• [Task brief]
Within the listing below, give again exactly the lines between the one containing "Screen dimensions: 868x379" and the one containing "Image resolution: width=644", inclusive, pictures left aside.

• [Data shown]
★ ★ ★ ★ ★ ★ ★

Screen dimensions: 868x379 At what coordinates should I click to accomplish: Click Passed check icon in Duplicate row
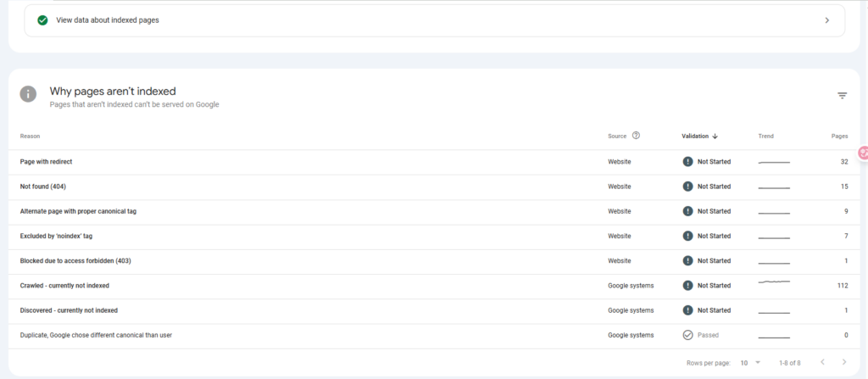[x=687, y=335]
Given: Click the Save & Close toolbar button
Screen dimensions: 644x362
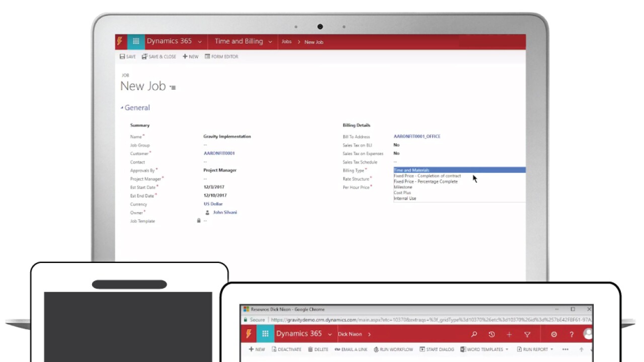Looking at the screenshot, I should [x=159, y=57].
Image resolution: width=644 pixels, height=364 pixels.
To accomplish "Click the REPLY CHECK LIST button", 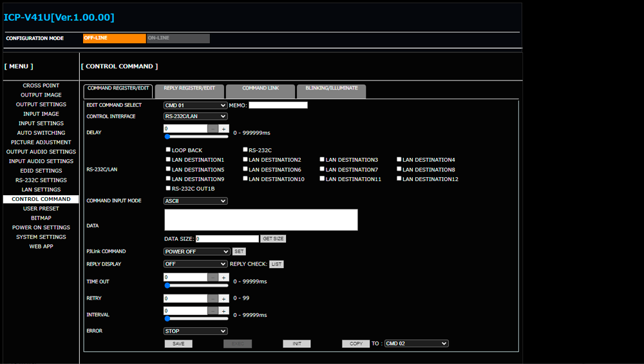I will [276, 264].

★ ★ ★ ★ ★ ★ ★

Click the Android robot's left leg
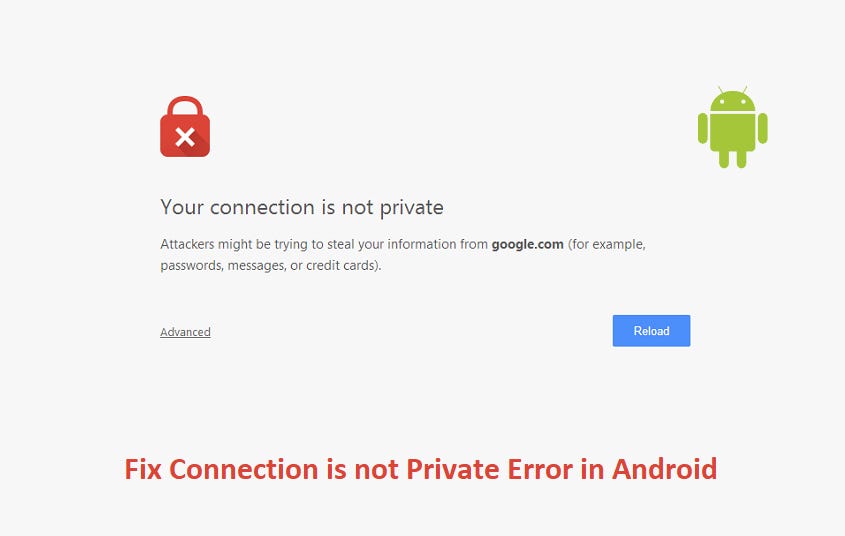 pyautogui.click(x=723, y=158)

★ ★ ★ ★ ★ ★ ★

• [Answer box]
Screen dimensions: 868x379 At what coordinates should I click to accomplish: Click Passed check icon in Duplicate row
[x=687, y=335]
Given: Click the Save & Close toolbar button
Screen dimensions: 644x362
Looking at the screenshot, I should [x=159, y=57].
Image resolution: width=644 pixels, height=364 pixels.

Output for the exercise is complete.